#### TASK
Locate every line in the items below that contains the word "marker", and copy each of those lines. Case counts.

------ MATERIAL TO PROCESS

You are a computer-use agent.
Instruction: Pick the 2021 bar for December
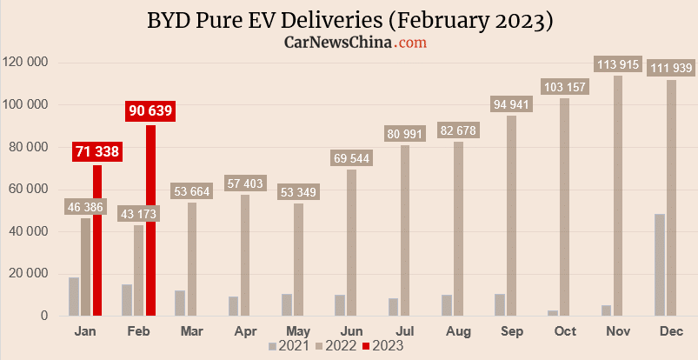click(x=660, y=265)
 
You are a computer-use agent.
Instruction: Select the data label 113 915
click(x=617, y=63)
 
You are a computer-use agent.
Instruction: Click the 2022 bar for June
click(x=351, y=243)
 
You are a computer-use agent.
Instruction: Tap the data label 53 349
click(x=298, y=191)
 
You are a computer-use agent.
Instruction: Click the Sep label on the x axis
click(x=511, y=331)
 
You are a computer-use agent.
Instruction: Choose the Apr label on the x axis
click(x=246, y=331)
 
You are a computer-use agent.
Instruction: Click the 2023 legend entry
click(x=382, y=345)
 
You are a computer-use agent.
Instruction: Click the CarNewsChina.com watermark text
click(x=355, y=42)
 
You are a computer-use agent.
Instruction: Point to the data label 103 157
click(x=564, y=86)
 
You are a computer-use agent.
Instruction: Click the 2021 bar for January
click(x=74, y=297)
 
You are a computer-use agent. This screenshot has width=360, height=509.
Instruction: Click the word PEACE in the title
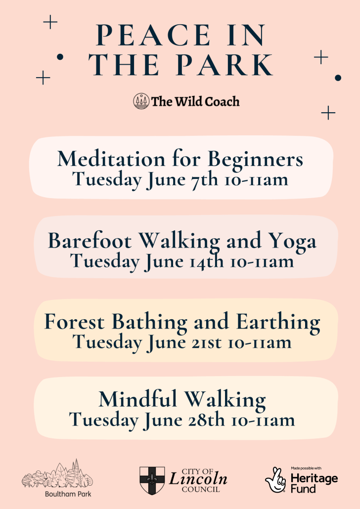click(153, 35)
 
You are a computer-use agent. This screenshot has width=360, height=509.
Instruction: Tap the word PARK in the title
click(226, 65)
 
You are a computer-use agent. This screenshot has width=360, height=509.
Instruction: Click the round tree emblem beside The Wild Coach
click(141, 101)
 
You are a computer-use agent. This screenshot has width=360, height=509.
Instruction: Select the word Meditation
click(111, 159)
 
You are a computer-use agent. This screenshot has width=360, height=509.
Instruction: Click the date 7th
click(204, 180)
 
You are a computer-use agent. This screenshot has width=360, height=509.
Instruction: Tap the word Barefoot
click(90, 241)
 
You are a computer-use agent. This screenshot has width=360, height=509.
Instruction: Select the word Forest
click(74, 322)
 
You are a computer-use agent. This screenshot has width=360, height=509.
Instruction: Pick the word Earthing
click(278, 323)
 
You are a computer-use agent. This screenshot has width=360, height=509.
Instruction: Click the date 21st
click(206, 343)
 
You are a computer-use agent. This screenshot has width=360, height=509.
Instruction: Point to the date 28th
click(206, 420)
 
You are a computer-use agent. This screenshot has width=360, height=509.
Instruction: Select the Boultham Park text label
click(68, 494)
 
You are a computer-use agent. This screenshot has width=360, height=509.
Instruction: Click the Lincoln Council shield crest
click(152, 481)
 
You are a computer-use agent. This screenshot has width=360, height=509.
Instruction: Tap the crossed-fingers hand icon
click(275, 480)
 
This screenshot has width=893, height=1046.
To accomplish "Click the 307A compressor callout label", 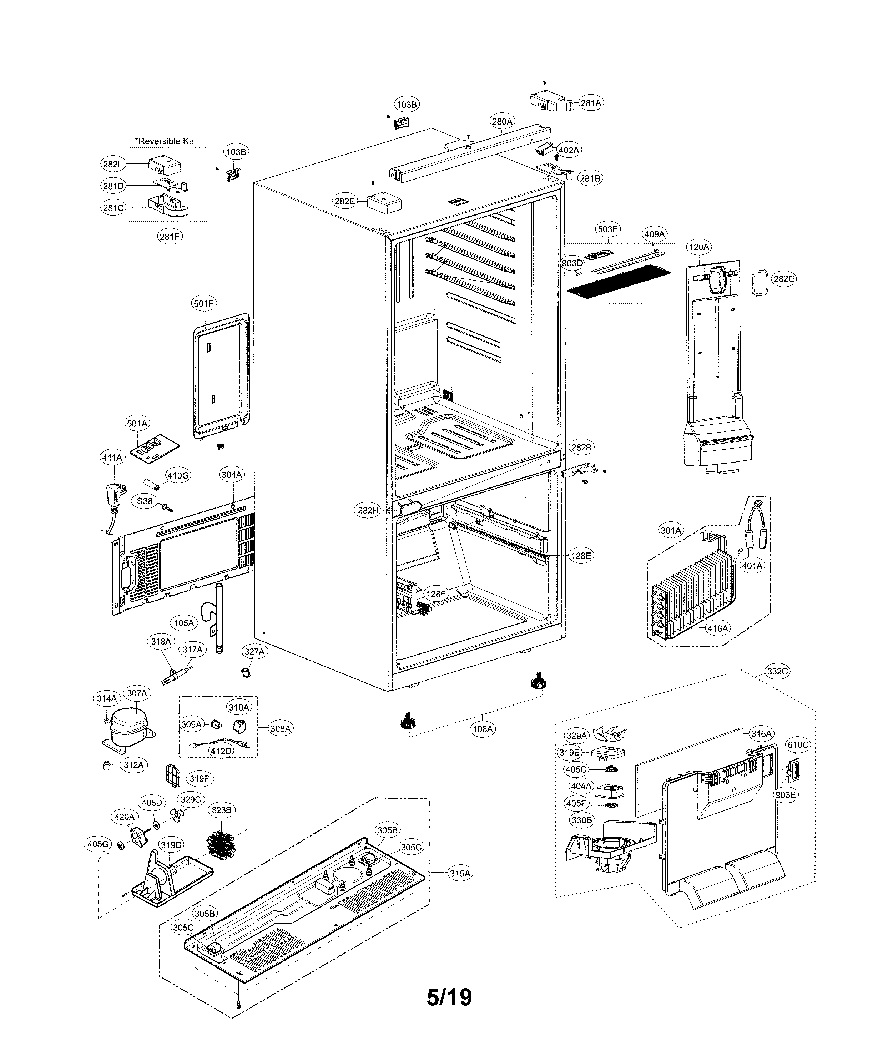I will coord(137,693).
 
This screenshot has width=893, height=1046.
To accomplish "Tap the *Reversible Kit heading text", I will coord(164,141).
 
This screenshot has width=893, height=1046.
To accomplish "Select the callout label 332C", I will coord(777,671).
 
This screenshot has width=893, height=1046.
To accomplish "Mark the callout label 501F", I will coord(204,303).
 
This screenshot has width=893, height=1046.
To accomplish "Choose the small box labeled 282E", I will coord(383,203).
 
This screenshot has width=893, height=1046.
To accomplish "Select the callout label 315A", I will coord(460,873).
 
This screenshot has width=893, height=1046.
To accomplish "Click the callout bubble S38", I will coord(145,501).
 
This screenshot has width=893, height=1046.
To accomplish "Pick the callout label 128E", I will coord(581,555).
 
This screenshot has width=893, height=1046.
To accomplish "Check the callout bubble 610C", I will coord(798,744).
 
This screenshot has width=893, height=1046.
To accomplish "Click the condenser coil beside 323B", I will coord(221,843).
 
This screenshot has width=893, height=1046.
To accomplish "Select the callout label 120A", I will coord(699,247).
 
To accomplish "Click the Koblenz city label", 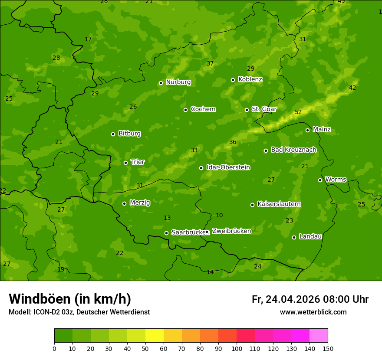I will point(250,79).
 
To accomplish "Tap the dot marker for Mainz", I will point(307,130).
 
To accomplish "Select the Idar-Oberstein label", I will point(228,167).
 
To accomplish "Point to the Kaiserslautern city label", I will point(279,204).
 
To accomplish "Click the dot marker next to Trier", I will point(125,163).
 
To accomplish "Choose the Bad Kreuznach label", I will point(293,150).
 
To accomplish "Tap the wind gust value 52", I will point(298,112).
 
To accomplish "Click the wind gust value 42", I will point(352,88).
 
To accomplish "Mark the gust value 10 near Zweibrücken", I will point(219,216).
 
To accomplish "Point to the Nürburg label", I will point(178,82).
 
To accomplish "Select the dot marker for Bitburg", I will point(113,134).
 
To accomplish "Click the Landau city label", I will point(310,236).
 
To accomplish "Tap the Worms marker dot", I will point(320,180).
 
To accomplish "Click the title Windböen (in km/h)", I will point(69,299).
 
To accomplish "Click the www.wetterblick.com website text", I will point(313,312).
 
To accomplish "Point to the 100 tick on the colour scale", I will point(237,348).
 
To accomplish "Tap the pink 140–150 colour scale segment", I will point(319,336).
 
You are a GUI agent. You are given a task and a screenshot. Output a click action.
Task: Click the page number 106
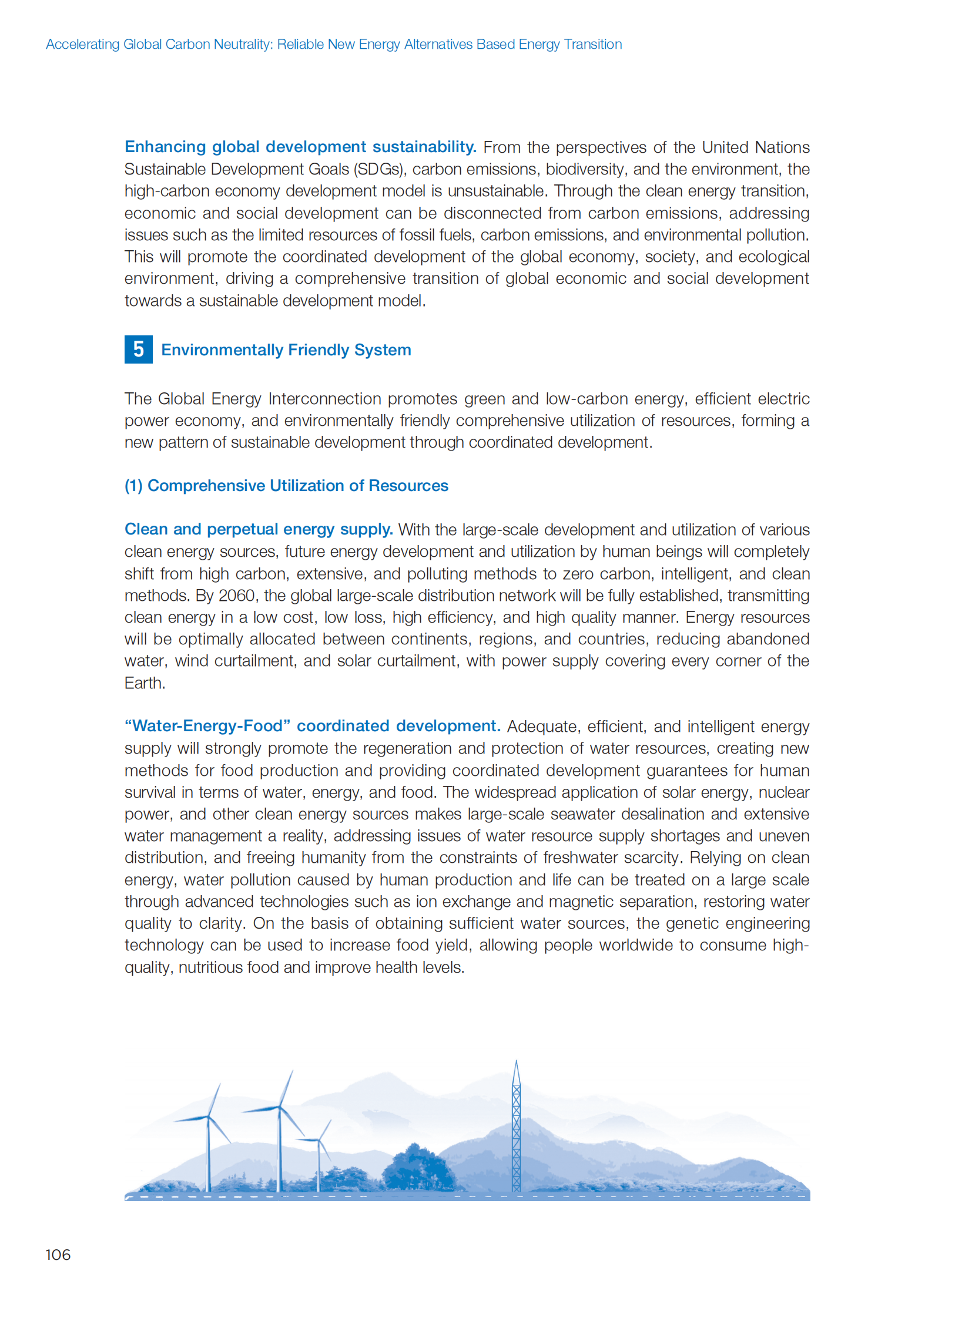click(x=58, y=1255)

------------

#### COMPLETE OUTPUT
To accomplish "Tap the dot marker for Mainz", I will point(307,130).
To accomplish "Click the dot marker next to Trier", I will point(125,163).
To accomplish "Select the dot marker for Bitburg", I will point(113,134).
To accomplish "Tap the Worms marker dot", I will point(320,180).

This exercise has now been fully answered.